Header always append X-Frame-Options DENY
Header set X-Content-Type-Options nosniff
Header set Content-Security-Policy "default-src 'self';"
Header set X-Permitted-Cross-Domain-Policies "none"
Header set Referrer-Policy "no-referrer"
Header set Expect-CT 'enforce, max-age=43200, report-uri="https://somedomain.com/report"'
Header always set Permissions-Policy "fullscreen 'none' "
Header always set Clear-Site-Data "cache"
This was the part of my hardening activities that really made me come to appreciate how difficult it can be to harden web apps. The amount of headers that needed to be set and the specific ways in which they needed to be configured were already enough of a headache for my simple Wordpress blog, I can only imagine how difficult it would be when trying to create secure headers for a large scale corporate website.
The biggest issue I came across was with configuring my content security policy, predictably the CSP I has set immediately broke all JavaScript running on my Wordpress page:
I knew this could be fixed by generating nonces for the inline JavaScript included on Wordpress template pages and including that nonce in my CSP. To me this solution seemed so obvious that I was certain that a plugin must exist that does it, but alas after days of searching, I found that no such plugin exists. Instead I had to settle for a plugin which turns off CSP in the admin dashboard (the only place broken JS was noticable) and accept that my other JavaScript would just have to remain broken.

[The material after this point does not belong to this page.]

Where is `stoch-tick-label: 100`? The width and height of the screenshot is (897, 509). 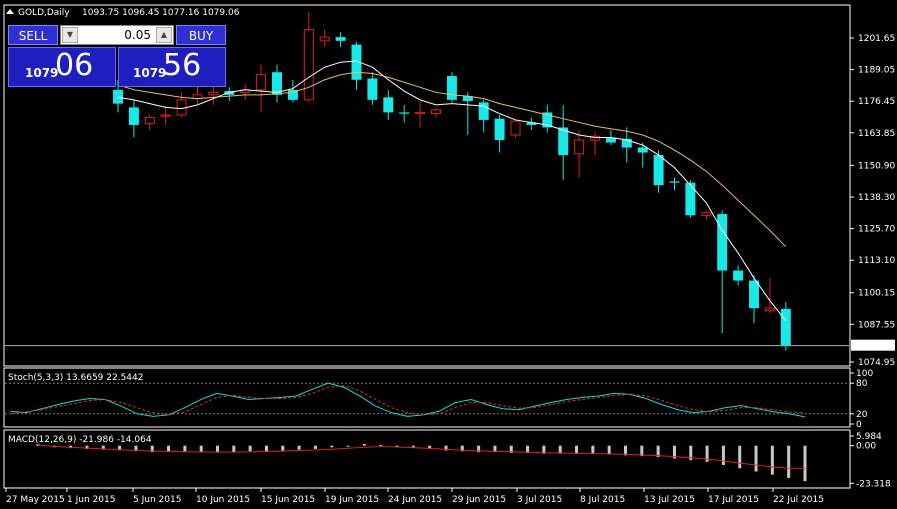
stoch-tick-label: 100 is located at coordinates (864, 374).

The lack of a proper CSP solution was pretty telling, it showed CSP was essentially not being condsidered in the case of most Wordpress sites, which isn’t especially surprising but is a bit dissappointing given that, in my experience, it can be a very effective tool at preventing XSS.
Hardening Wordpress
Hardening Wordpress was another area where I found that security had taken a backseat. When hardening my Wordpress configuration, I took advice from this guide provided by Wordpress themselves.
Once particular part of the guide that I found interesting was the section on file permissions, this section contained advice on which files could have their ownership changed from the web server process to to other accounts. The main purpose of this was to limit damage that could be done if an attacker were to gain RCE via the web server account, the issue with it though was that changing the permissions of these files away from the server account prevented auto update from functioning, a serious security issue in and of itself.

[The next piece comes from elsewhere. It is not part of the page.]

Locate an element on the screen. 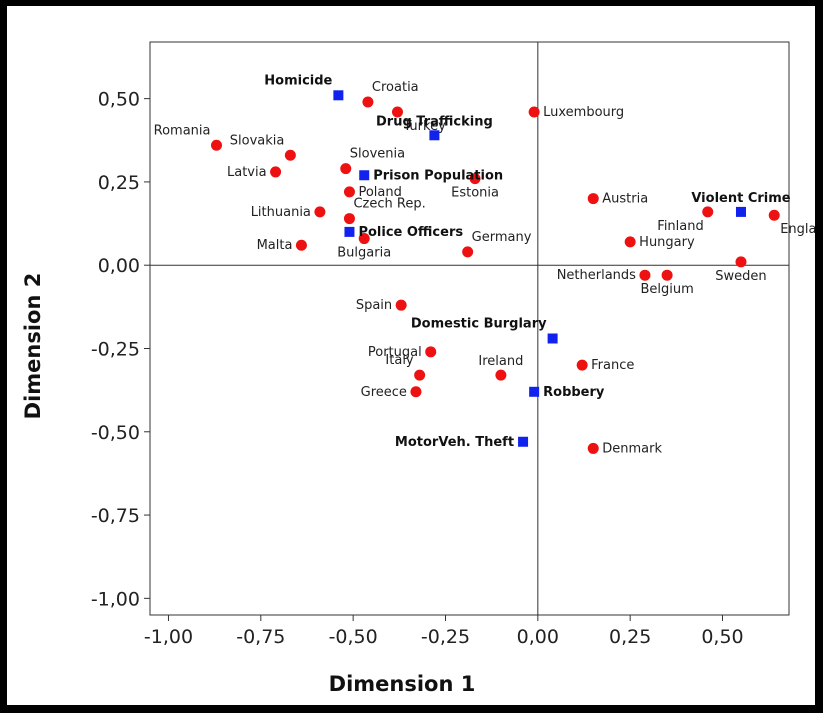 The width and height of the screenshot is (823, 713). y-axis-title: Dimension 2 is located at coordinates (33, 346).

There likely are ways I could have maintained auto update via my user account using some sort of cron job, but I found it interesting that Wordpress would give a hardening strategy that may potentially leave a Wordpress site more vulnerable if not handled correctly.
Setting up Auto-Updates
My final course of action was to set my server to update its packages automatically, this wasn’t something mentioned in a guide but I thought it would be a good opportunity to make my server a bit more secure and learn about cron at the same time.
Turns out the process was fairly simple, I quickly added the following lines to /etc/crontab:
And just like that I was done.
This was about the extent of my server hardening, I did look into rkhunter and fail2ban as other potential hardening strategies I could learn about, but I ultimately ran out of time.
Overall, this taught me yet another rather stark lesson about how difficult it can be to implement proper security on a web application.